Posted On August 30, 2010 by Print This Post

Young Adult Romance Sub-genre: Hot? Not?

Today, we’re continuing our segment Year of the Sub-genre with a look at young adult romance. I’m pleased to welcome New York Times Bestselling author Simone Elkeles and Young Adult Librarian Amy Alessio to the discussion. Amy has graciously agreed to stop by a few times throughout the day to answer your questions. Simone’s on a crazy book deadline and will check in if she gets a free moment.

So let’s get to it!

Tracey: How would you define the young adult sub-genre?

Simone: Young Adult literature is such a broad category, which is what makes it so exciting to be a YA author.  I have infinite possibilities; every day more sub-genres are added to the genres you typically find adult literature (romance, mystery, science fiction).

Amy: From books of all lengths, graphic novels, enhanced e-books and video game book-tie ins, there is something to capture the attention of all young adults these days.  Mostly a YA book will have a main character who is a YA, or is non-fiction on a subject of interest to young adults presented in a teen friendly format.   The Young Adult Library Services Association (www.ala.org/yalsa) defines young adults as people ages 12 – 18, but it’s a little harder to define the genre, as it has as many formats and subjects as adult materials.

Tracey: What is your opinion of the state of this sub-genre today?

Simone: Young Adult literature is really on the rise.  It’s so great teens are reading more and being so passionate about books they love.  I think teens are finding that their opinions about books really matter, and authors are trying to write what they’ll like.  It’s also great that a lot of teachers and librarians really know what teens want to read, so definitely ask them their opinion because they are a great resource.   I’m so lucky to be writing teen romances and can’t imagine doing anything else.

Amy: We are in the golden age of young adult literature. The Michael Printz Award (www.ala.org/yalsa) for Excellence in Young Adult Literature has been around for over ten years, and YALSA also has awards for debut authors, nonfiction for teens and impact of a book or author. There are also lists of graphic novels, teen favorites and more. The Harry Potter series drove hardcover sales of books for young adults into a new tier for publishing, and was followed by the popular Eragon series, Twilight and now the Hunger Games. Subjects cover issues of interest to all teens – from GLBTQ and racially diverse teens to every literary genre and titles in settings all over the globe (and beyond). While SE Hinton began to bring teens powerful issue type books with gangs and lower income teens decades ago, many new authors are writing now about the realities of today’s teens.  (By the way – 5th graders read SE Hinton now…)

WHAT THIS EXERCISE ASKS →
a. Rewrite the paragraph in the young adult romance interview that begins "From books of all lengths" more briefly, keeping its main facts.
b. In the young adult romance interview, take the passage from "Today, we’re continuing" to "mystery, science fiction)." and give it again with "segment" changed to "feature".
c. Carry the young adult romance interview forward from its last sentence.

DATASET CONTENT →
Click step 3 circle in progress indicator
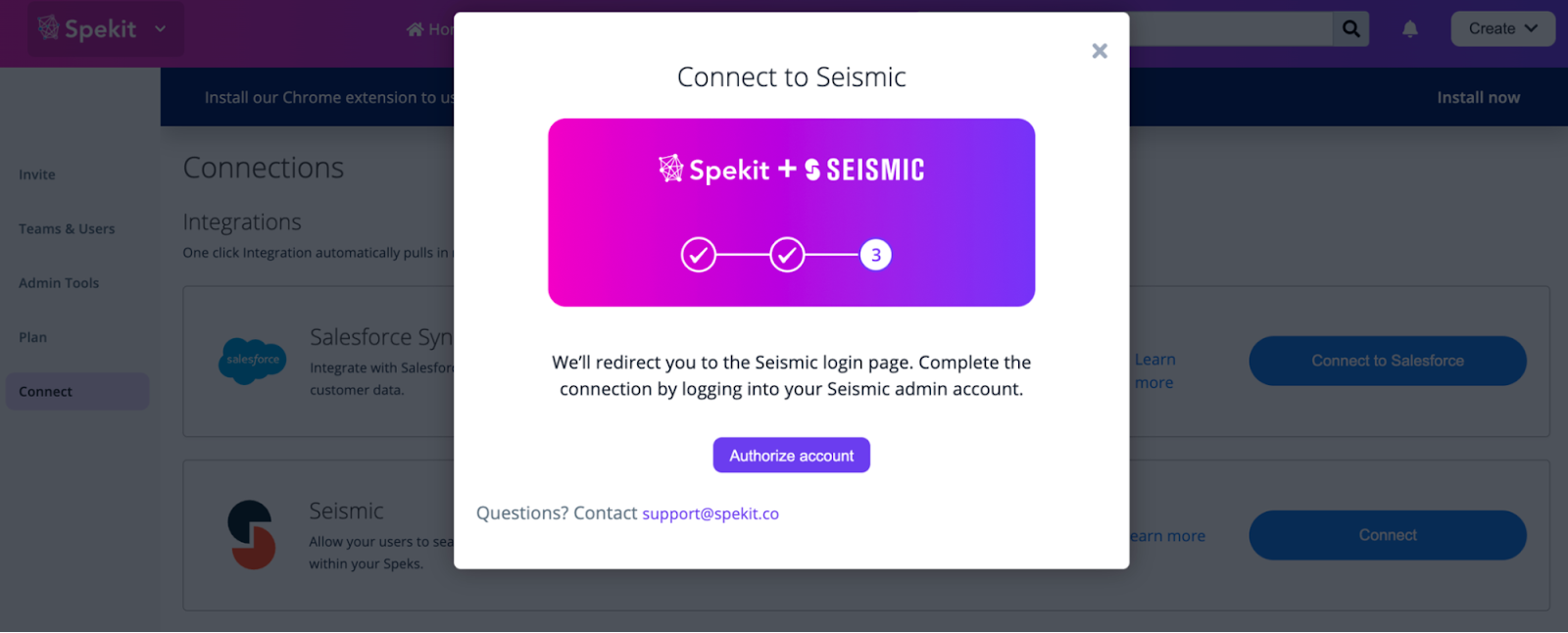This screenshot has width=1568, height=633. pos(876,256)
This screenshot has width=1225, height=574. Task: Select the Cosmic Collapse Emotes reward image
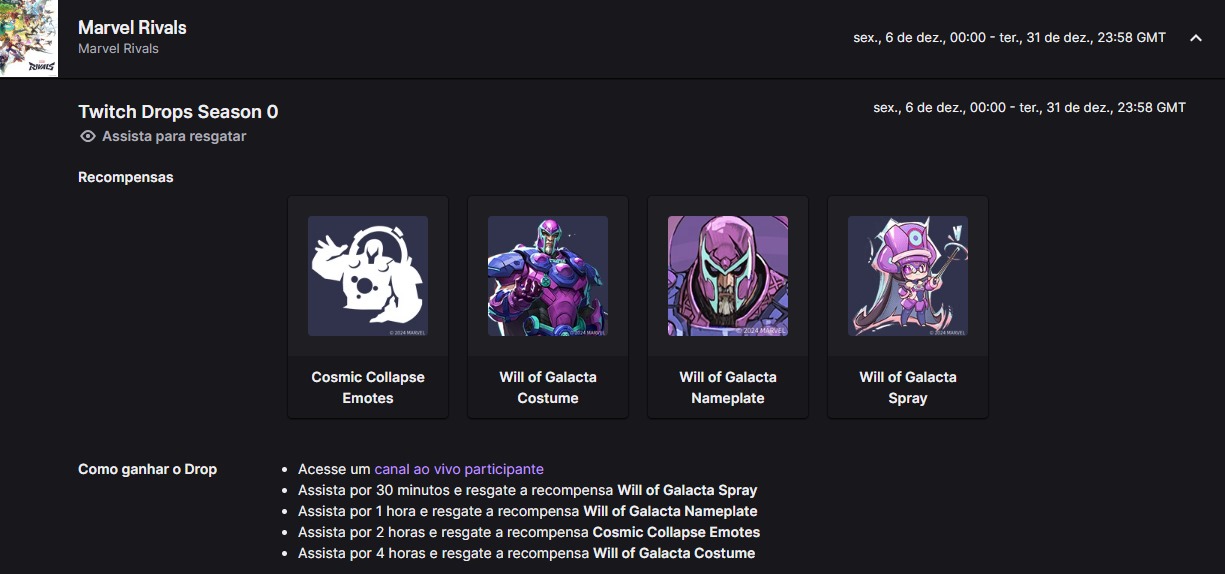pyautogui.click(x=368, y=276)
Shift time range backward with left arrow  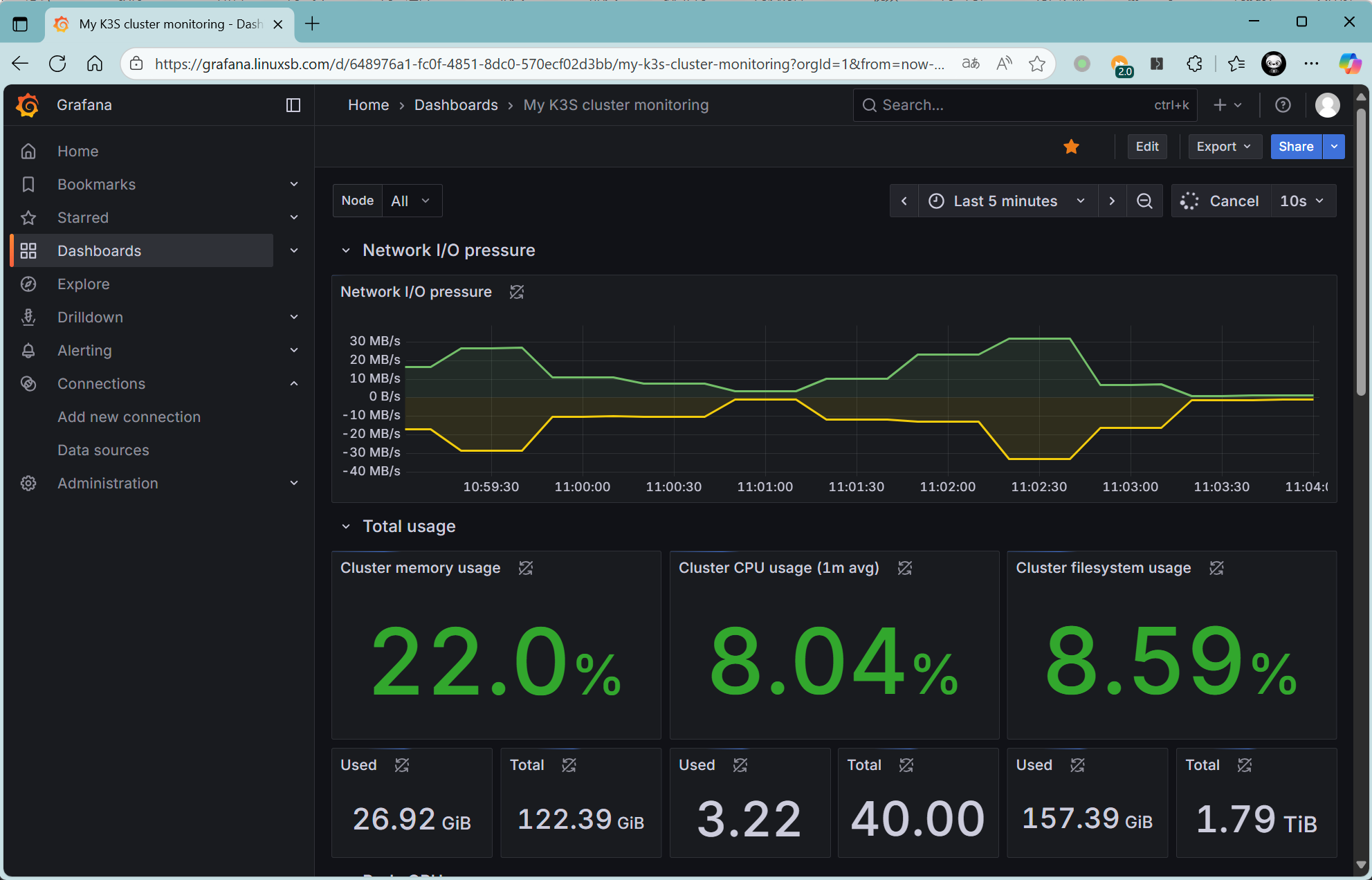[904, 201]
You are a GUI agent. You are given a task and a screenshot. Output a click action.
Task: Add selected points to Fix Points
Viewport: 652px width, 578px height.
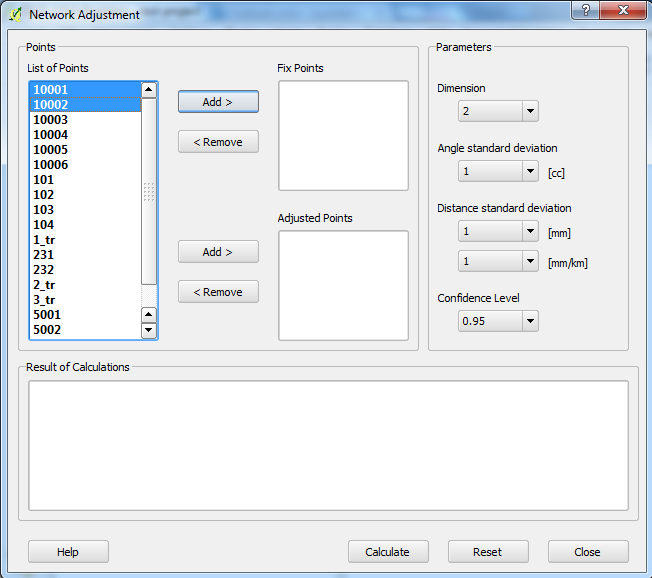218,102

---

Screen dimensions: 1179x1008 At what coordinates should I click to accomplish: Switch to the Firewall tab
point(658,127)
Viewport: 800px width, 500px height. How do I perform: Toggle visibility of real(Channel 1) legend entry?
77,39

==

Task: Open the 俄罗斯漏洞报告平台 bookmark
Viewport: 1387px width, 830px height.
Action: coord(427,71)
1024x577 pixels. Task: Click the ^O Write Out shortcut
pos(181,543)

THE ANSWERS →
a. Young adult materials now include books of all lengths, graphic novels, enhanced e-books and video game tie-ins, so there is something for every young adult. A YA book usually has a young adult main character, or is nonfiction on a subject teens care about, presented in a teen-friendly format. YALSA defines young adults as ages 12 to 18. The genre itself is harder to define because it covers as many formats and subjects as adult materials.

b.
Today, we’re continuing our feature Year of the Sub-genre with a look at young adult romance. I’m pleased to welcome New York Times Bestselling author Simone Elkeles and Young Adult Librarian Amy Alessio to the discussion. Amy has graciously agreed to stop by a few times throughout the day to answer your questions. Simone’s on a crazy book deadline and will check in if she gets a free moment.

So let’s get to it!

Tracey: How would you define the young adult sub-genre?

Simone: Young Adult literature is such a broad category, which is what makes it so exciting to be a YA author.  I have infinite possibilities; every day more sub-genres are added to the genres you typically find adult literature (romance, mystery, science fiction).

c.
Tracey: What sub-genres do you feel are hot right now?

Simone: Vampire Romance seems to be very popular right now.  The supernatural romance is also a big sub-genre right now.  Thanks to the wonderful book The Hunger Games, Dystopian literature is also a very hot genre for teens.

Amy: I see more and more nonfiction readers among teens, as more publishers are offering interesting things for them. I still see a lot of paranormal romances, but more with new creatures like werewolves, zombies and angels.  Maggie Stiefvater and Lauren Kate are frontrunners among those. There are a lot of dystopian futuristic titles that are pretty grim but still popular.  I’m writing a reference book on teen mysteries, and I’m happy to see that we are finally seeing more mystery and suspense titles even for older teens. The Pretty Little Liars TV show is helping there too.  And I’m also really thankful that more diverse characters and cultural storylines are heading into the forefront. My teens at the library are happy to see themselves in books.

Tracey: Do you see any areas of this sub-genre writers should avoid? Move toward?

Simone: In writing for teens, I try to keep my language as natural as possible – I write how I talk.  I remember that one of the reasons I hatedreading as a teen was because the language of the books I was required to read was so flowery and BORING.  I have a short attention span, so I write what I think I would have liked as a teen.  Writers should avoid writing for teens if they are not young at heart and don’t have a passion for it.  Don’t force it.

Amy:  There are definitely genres on their way out. But keep in mind that teens are usually only reading YA from about 7th grade – 10th grade, so new teen find trends all the time. I believe publishers are getting tired of vampires for now.  The designer chick-lit gossip girl type of books seem to be growing up into better plots and less superficial titles now, too.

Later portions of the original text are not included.